Built 1942 at Montreal Locomotive Works
Built for Dominion Steel, Sydney Steel Division.
Locomotive No. 5, Baldwin
“The Cute One”
Small industrial locomotive used at the industrial yard, Nova Scotia Steel & Coal Co (later Dominion Steel & Coal)., Trenton Works, Trenton.
Made by the Baldwin Locomotive Works, Philadelphia, 1917.
Please note the following locomotives are not on public display.
Locomotive 42 is a sentimental favourite of many people in Pictou County and Cape Breton. Built at the Schenectady Locomotive Works in 1899, it was acquired by Dominion Coal in 1901, then carrying the number 16 as a 2-6-4T. It seems to have been built as a tank locomotive and later converted to a tender locomotive. It became Locomotive number 42 in 1952 and ran on the Sydney and Louisburg Railway until 1955 when it came to Stellarton to work for Acadia Coal.
In 1963 it was collected by a local railway enthusiast and it was featured in a commercial for a local paint company, adding to its fame.
From 1973 to 1979 Locomotive 42 ran on the Cape Breton Steam Railway, a tourist line, between Glace Bay, Victoria Junction and Port Morien, with occasional special runs to Iona. Locomotive 42 was later leased to the Salem and Hillsborough Railway until 1983 when it was donated to the Nova Scotia Museum.
Facts: Standard Gauge.
Built by: Schenectady Locomotive Works, 1899
Last used: Acadia Coal Co. Ltd., Stellarton, 1963.
Re-tubed and operative: Cape Breton Steam Railway 1973-79
Links: Sydney & Louisburg Railway Historical Society official site.
Background on the Cape Breton Steam Railway
DEVCO 20 This diesel locomotive shunter was purchased by the Cape Breton Development Corporation (DEVCO) in 1969. Built in 1940 by General Motors, it is one of the oldest surviving diesels in Canada.

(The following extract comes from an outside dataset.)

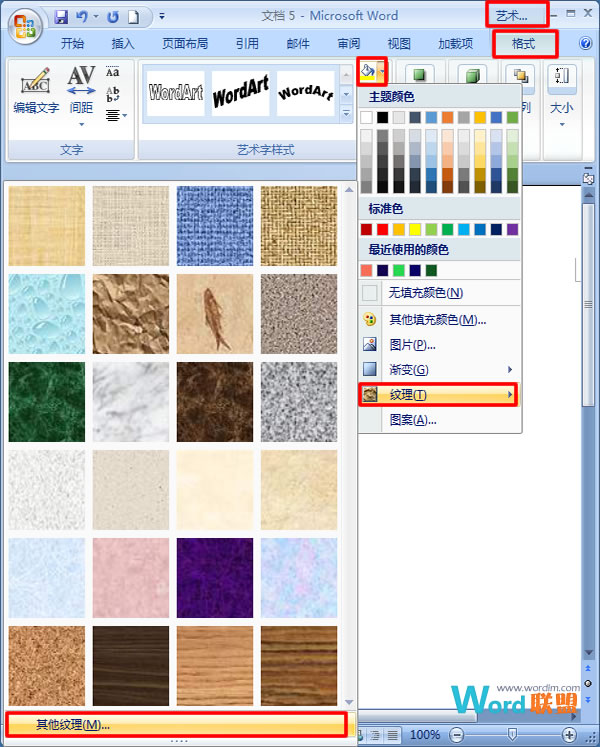The width and height of the screenshot is (600, 747).
Task: Select the fish fossil texture thumbnail
Action: 215,313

A General Motors controlled company, Electro-Motive Co., had been making diesel locomotives since the 1920s, the experimental era of the technology.
The transition from steam to diesel-powered locomotives on Canada’s rails happened gradually starting in the 1940s. In 1948 there were 4,340 steam locomotives and only 148 diesel. By 1957 almost half of the steamers were gone while diesels were up to 2,300. By 1963 both CN and CP considered themselves completely dieselized.
Model: D-781 EM
Manufacturer: Electro-Motive Co. (Division of General Motors) LaGrange, Ill.